For background, I've done and commented on work on the Rust Programming
Language's Operational Semantics Model relating to pointer provenance
(which wants many similar optimizations to C++, and offers even more in
some cases), and through that I've learned to be very careful of proposals
with goals like "If two pointers have the same *value representation* they
are identical". It may not be intended to break too many optimizations,
but I've found that goals like this are typically incompatible with what
compilers assume and need to assume in order for those optimizations to be
valid. Rust solved the "pointers are trivially copyable but carry
out-of-band data" problem by saying that bytes in memory *do* carry
provenance data, it's just not easy (read, not possible) to observe w/o
causing undefined behaviour. This was a good solution to the joint problem
of "memcpy preserves pointers" and "pointers aren't just a number", though
carrying its own problems, and solving those problems through what seem
like natural extensions of the same solution run into the same kind of
optimization-destroying effects.
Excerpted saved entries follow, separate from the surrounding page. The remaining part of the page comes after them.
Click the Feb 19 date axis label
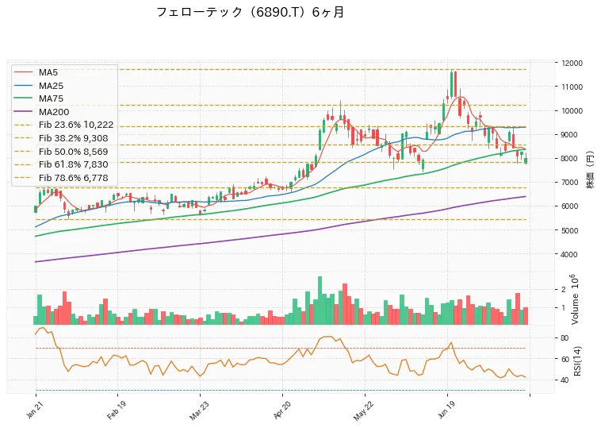The height and width of the screenshot is (428, 601). tap(116, 410)
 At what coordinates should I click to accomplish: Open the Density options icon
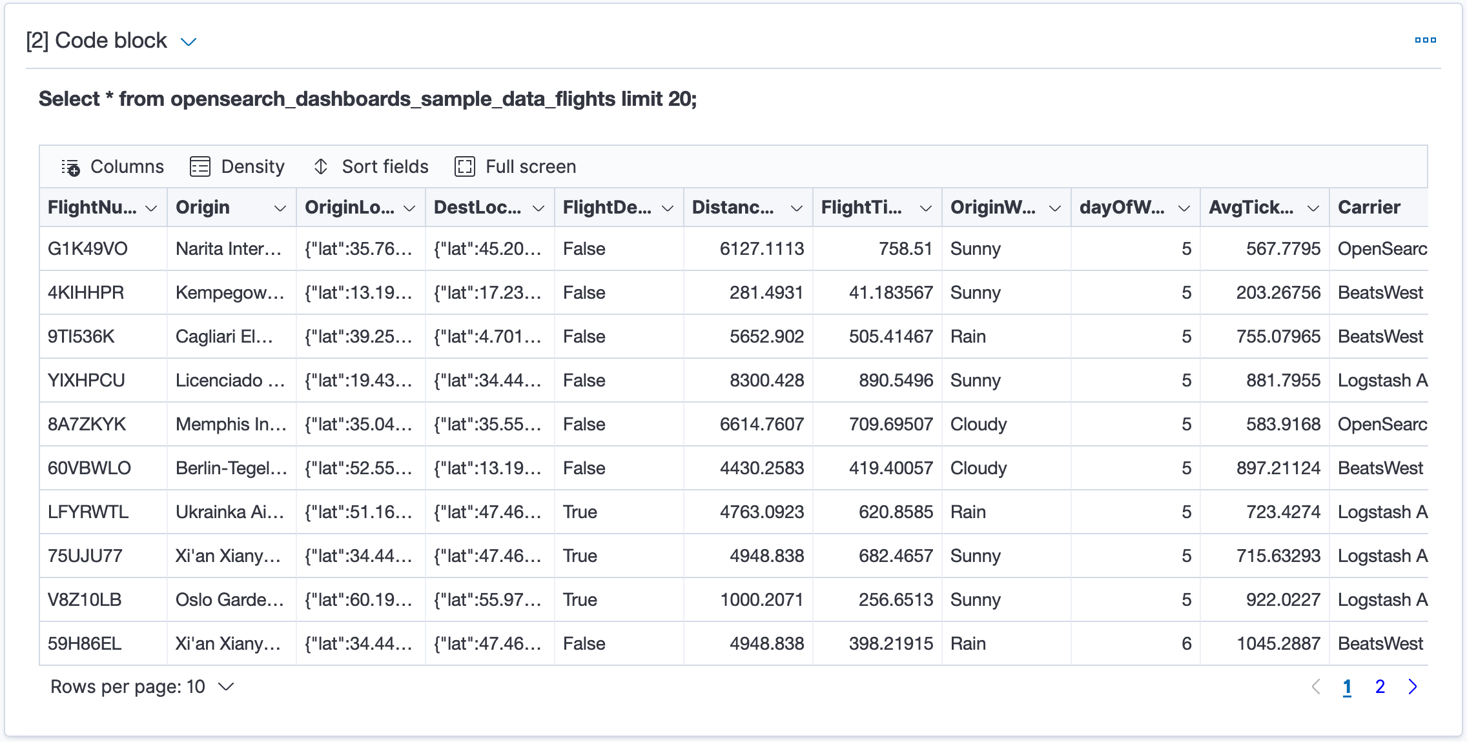200,167
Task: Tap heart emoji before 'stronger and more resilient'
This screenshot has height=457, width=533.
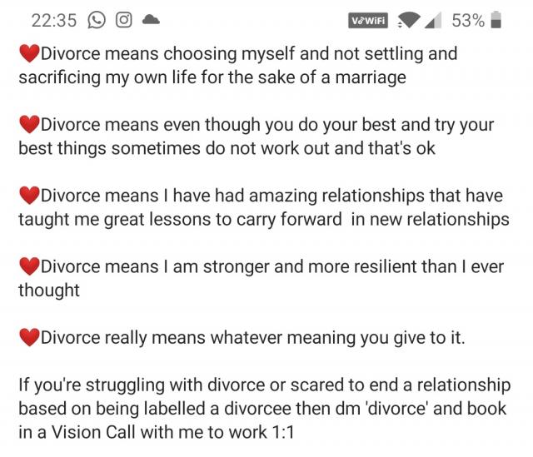Action: coord(30,266)
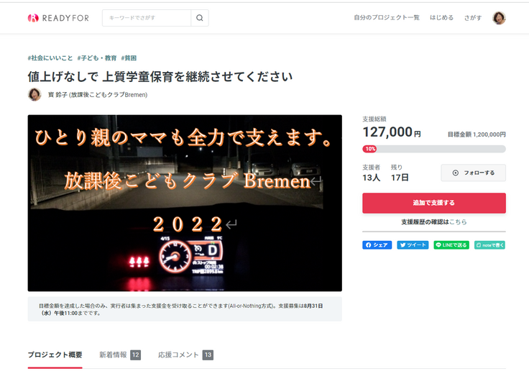This screenshot has height=379, width=529.
Task: Open the はじめる menu item
Action: click(441, 17)
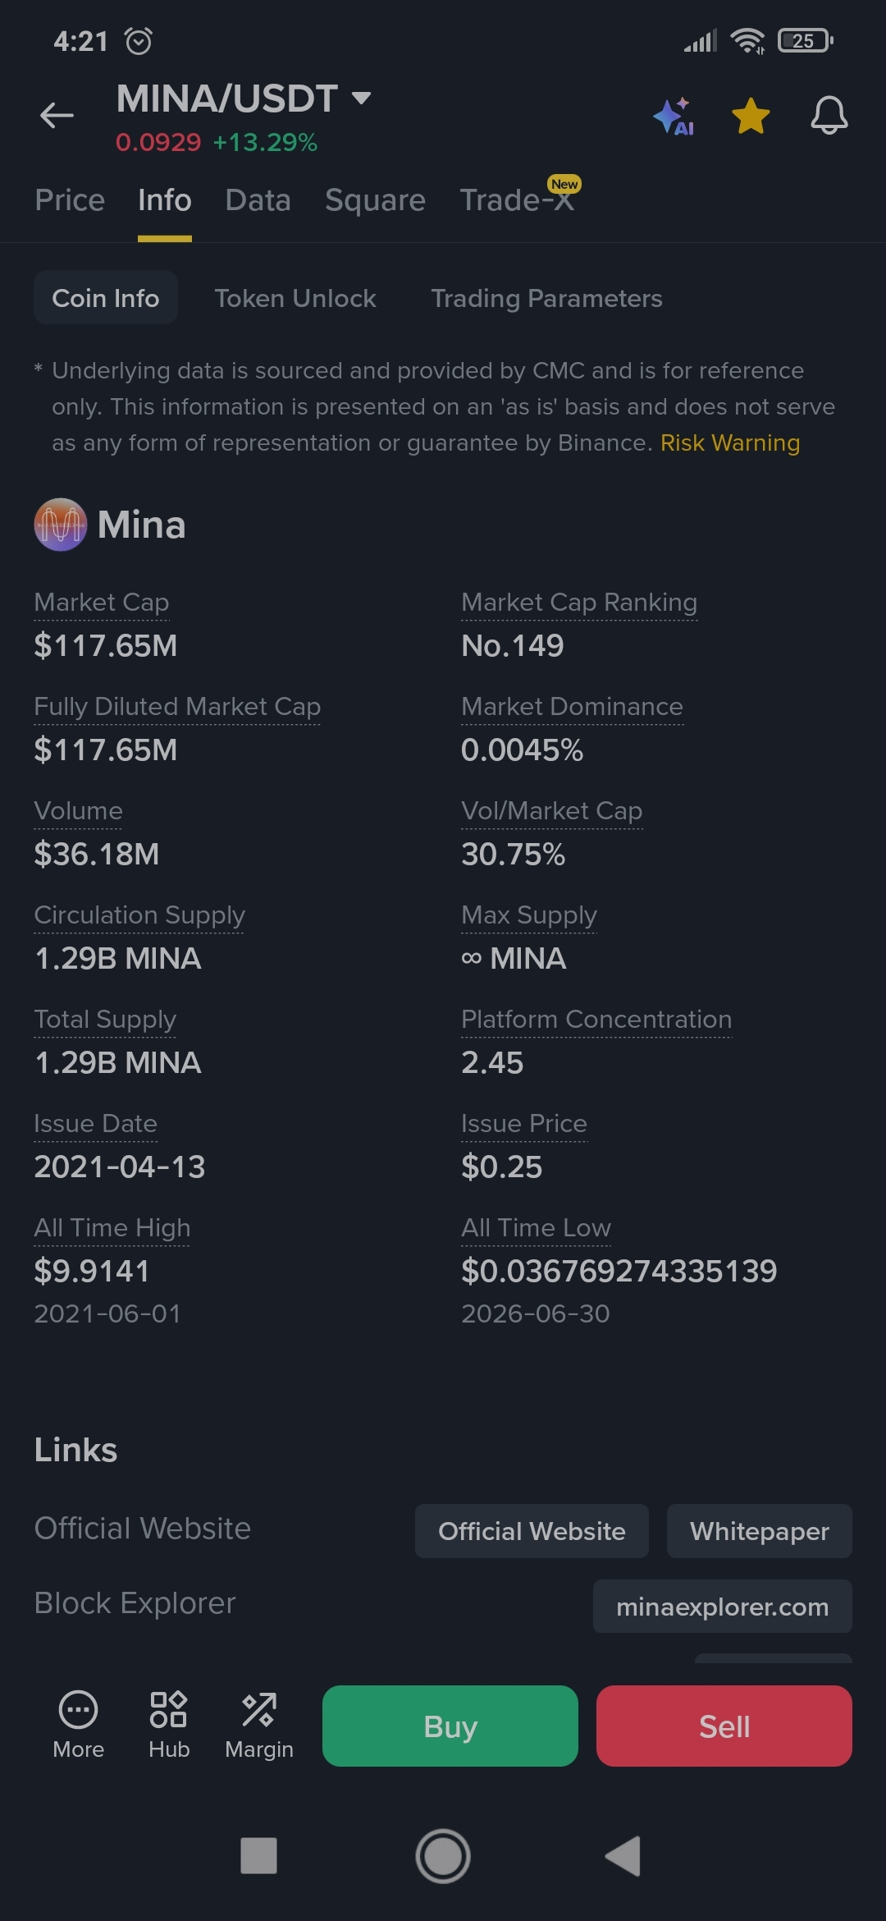The width and height of the screenshot is (886, 1921).
Task: Open the Margin trading icon
Action: [259, 1725]
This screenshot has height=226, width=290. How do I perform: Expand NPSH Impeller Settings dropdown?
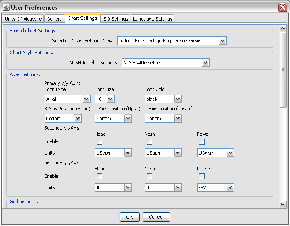(x=166, y=63)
I think C++ adopting anything like
"bytewise equivalence means can do the same things" w/o a solution like the
provenance-in-byte-values model like Rust has is liable to hinder or enjoin
most (if not all) provenance related optimizations, possibly w/o even
realising it.
In the current world, touching anything relating to pointers is a lot like
walking on a minefield - only the explosion is aimed at our generated code
efficiency, rather than our feet.

(Citation on the abstract byte model, note that it also encodes
uninitialized data/indeterminate values in the "Byte"):
https://github.com/RalfJung/minirust/blob/master/mem/interface.md#abstract-bytes
)

> –Arthur
>

Received on 2023-02-22 13:25:17